プロモーターは、例えば、ポリオーマウィルス、鶏痘ウィルス、アデノウィルス、ウシ乳頭腫ウィルス、トリ肉腫ウィルス、サイトメガロウィルス、レトロウィルス、Ｂ型肝炎ウィルス、及びサルウィルス４０（ＳＶ４０）等のウィルスゲノムから得ることができる。プロモーターはまた、例えば、異種の哺乳動物のプロモーター（例えば、アクチンプロモーター又は免疫グロブリンプロモーター）熱ショックプロモーター、又は通常の天然配列に関連するプロモーターであってもよいが、このようなプロモーターは標的細胞に適合したものである。一実施形態では、プロモーターはウィルス発現系における自然発生的なウィルスプロモーターである。

エンハンサー配列をベクターに挿入することによって、転写を増大させることができる。エンハンサーは一般的に、通常約１０〜３００ｂｐの長さのＤＮＡのシス作用要素であり、プロモーターに作用し、転写を増大させる。哺乳動物の遺伝子から多くのエンハンサ
ー配列が現在知られている（グロビン、エラスターゼ、アルブミン、α−フェトプロテイン、及びインスリン）。好ましくは、真核細胞ウィルス由来のエンハンサーが使用される。例としては、複製起点の後半部分（late side）（１００〜２７０ｂｐ)のＳＶ４０エンハンサー、サイトメガロウィルスの早期プロモーターエンハンサー、複製起点の後半部分におけるポリオーマのエンハンサー、及びアデノウィルスのエンハンサーが挙げられる。エンハンサーは、抗原特異的なポリヌクレオチド配列に対して５’位又は３’位でベクターにスプライシングすることができるが、プロモーターから５’位に位置することが好ましい。
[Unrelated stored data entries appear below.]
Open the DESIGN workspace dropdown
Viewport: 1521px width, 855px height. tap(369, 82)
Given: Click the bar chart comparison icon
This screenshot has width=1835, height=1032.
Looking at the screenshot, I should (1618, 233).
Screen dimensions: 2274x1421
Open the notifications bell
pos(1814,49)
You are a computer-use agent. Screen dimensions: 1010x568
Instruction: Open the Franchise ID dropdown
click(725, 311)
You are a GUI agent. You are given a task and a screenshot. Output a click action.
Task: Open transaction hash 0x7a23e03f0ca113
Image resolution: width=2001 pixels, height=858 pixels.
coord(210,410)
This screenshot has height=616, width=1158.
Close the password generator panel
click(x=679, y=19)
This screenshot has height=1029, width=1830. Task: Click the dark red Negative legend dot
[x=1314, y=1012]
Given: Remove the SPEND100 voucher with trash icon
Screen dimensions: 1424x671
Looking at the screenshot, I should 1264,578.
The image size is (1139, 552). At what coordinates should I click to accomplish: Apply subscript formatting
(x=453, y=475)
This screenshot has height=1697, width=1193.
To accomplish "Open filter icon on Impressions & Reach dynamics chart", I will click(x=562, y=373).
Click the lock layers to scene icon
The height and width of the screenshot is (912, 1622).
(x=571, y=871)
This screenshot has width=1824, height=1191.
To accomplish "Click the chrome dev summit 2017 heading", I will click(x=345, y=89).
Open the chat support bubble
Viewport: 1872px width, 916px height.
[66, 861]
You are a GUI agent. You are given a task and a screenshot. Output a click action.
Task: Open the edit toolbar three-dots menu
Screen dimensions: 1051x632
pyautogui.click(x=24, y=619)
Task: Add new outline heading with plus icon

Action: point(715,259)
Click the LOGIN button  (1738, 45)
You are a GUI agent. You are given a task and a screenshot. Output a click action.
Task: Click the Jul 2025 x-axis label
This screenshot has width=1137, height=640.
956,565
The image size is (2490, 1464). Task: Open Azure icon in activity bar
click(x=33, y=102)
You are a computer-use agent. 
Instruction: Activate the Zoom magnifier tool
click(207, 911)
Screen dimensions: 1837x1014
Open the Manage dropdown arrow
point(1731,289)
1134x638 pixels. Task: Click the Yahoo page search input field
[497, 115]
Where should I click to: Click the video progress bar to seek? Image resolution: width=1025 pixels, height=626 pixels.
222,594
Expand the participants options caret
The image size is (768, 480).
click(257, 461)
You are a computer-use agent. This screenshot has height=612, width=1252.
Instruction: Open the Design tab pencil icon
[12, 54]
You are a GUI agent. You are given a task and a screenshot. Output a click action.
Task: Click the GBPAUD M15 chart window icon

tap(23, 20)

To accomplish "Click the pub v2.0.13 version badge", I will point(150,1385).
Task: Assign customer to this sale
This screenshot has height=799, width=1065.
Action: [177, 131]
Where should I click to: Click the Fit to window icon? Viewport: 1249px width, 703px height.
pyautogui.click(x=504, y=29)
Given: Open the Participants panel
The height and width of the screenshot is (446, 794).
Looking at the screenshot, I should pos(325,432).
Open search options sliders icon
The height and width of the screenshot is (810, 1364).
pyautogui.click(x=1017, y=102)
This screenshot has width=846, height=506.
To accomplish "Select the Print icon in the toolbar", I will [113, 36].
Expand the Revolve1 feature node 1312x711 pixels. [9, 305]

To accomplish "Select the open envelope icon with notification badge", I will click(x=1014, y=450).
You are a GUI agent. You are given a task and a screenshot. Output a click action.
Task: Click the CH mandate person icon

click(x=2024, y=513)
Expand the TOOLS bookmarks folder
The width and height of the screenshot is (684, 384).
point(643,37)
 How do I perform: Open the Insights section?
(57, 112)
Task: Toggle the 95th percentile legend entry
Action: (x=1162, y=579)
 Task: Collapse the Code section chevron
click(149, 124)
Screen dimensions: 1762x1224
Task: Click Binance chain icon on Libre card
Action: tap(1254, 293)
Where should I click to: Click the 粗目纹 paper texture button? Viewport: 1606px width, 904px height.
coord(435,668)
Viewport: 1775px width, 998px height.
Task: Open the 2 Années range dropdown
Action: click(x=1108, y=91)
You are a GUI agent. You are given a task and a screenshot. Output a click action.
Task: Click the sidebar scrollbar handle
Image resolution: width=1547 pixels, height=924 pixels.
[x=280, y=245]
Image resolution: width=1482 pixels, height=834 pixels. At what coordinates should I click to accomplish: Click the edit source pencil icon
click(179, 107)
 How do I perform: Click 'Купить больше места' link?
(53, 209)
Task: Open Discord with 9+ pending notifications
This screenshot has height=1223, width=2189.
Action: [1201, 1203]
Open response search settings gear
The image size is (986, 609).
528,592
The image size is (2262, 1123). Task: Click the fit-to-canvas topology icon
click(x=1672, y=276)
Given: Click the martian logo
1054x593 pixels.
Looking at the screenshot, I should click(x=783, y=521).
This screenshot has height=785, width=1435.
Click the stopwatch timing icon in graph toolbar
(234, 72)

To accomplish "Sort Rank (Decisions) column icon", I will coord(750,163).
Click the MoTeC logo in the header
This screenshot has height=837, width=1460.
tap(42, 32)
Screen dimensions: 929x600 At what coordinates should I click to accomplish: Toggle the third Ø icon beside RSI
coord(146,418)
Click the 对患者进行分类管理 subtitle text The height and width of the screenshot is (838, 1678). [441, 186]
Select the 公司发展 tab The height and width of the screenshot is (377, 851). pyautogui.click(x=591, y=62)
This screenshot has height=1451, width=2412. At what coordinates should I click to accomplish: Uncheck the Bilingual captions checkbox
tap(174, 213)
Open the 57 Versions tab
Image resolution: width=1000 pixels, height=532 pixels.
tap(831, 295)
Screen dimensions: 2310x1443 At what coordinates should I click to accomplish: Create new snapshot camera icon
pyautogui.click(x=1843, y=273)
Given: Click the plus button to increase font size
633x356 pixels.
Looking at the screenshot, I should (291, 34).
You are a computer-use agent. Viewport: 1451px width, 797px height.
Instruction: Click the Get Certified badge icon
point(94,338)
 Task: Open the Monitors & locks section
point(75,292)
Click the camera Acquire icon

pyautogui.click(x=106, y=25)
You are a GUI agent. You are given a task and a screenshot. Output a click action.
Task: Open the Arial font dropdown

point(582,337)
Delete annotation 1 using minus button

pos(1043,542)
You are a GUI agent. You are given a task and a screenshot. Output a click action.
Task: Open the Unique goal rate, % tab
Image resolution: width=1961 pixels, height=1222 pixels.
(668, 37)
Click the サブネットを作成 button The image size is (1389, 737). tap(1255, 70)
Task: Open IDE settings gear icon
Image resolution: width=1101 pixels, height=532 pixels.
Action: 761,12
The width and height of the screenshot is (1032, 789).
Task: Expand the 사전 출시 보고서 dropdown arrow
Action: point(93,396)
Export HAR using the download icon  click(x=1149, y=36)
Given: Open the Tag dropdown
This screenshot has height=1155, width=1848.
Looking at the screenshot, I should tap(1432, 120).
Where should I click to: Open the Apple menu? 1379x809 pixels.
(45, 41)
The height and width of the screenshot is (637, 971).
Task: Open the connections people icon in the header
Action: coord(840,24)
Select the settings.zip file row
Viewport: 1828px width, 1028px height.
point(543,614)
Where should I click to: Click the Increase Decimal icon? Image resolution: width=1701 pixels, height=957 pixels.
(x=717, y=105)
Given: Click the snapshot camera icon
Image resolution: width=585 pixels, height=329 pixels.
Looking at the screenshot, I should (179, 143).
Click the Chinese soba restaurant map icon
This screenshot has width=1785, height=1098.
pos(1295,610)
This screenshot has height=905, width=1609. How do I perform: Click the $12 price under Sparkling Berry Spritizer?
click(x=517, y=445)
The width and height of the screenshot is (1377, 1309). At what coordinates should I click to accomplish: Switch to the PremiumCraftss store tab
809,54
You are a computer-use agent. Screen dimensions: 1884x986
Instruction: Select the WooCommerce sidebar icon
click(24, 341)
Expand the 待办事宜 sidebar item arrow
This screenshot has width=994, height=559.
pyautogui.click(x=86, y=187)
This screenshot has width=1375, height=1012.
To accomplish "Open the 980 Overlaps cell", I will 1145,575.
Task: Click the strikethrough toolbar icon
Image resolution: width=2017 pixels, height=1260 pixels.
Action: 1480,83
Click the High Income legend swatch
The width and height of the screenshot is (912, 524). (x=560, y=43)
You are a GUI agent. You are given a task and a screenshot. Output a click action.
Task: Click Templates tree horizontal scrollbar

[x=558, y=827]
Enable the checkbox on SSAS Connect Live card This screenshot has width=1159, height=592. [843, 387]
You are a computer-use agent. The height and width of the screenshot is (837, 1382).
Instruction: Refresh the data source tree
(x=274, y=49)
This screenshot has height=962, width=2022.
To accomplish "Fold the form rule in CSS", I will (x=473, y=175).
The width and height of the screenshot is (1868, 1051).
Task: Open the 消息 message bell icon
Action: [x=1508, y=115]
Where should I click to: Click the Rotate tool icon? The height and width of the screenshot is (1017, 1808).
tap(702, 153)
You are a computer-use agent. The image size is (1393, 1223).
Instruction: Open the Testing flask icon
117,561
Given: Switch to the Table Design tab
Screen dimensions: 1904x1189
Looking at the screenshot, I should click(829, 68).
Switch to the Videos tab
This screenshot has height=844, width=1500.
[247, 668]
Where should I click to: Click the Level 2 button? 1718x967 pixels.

発現ベクターは、転写を終わらせ、ｍＲＮＡを安定化するのに必要な配列も含む。これらの配列は、真核細胞又はウィルスのＤＮＡ又はｃＤＮＡの５’側の非翻訳領域でよく見い出され、そして３’側で見出されることもあり、当該技術分野で既知である。

上記の１つ又は複数の成分を含むプラスミドベクターは、当該技術分野でよく知られた標準的な技法を使用して容易に構築される。

構築されたプラスミドの配列が正しいことを確認する分析のために、プラスミドを大腸菌で複製し、精製して、制限エンドヌクレアーゼ消化によって分析し、及び／又は既存の方法でシーケンシングすることができる。

哺乳動物の細胞における一過性発現を与えるベクターも使用することができる。一過性発現は、宿主細胞において効率的に複製することができる発現ベクターの使用を伴い、これにより、宿主細胞が発現ベクターの多くのコピーを集積し、次に発現ベクターにおいて抗原特異的なポリヌクレオチドでコードされるポリペプチドが高いレベルで合成される（Sambrook et al, supra, pp. 16.17 - 16.22.）。

他のベクター及びウィルスのポリペプチドの発現に対する適合に好適な方法は当該技術分野で既知であり、特定の状況に容易に適合される。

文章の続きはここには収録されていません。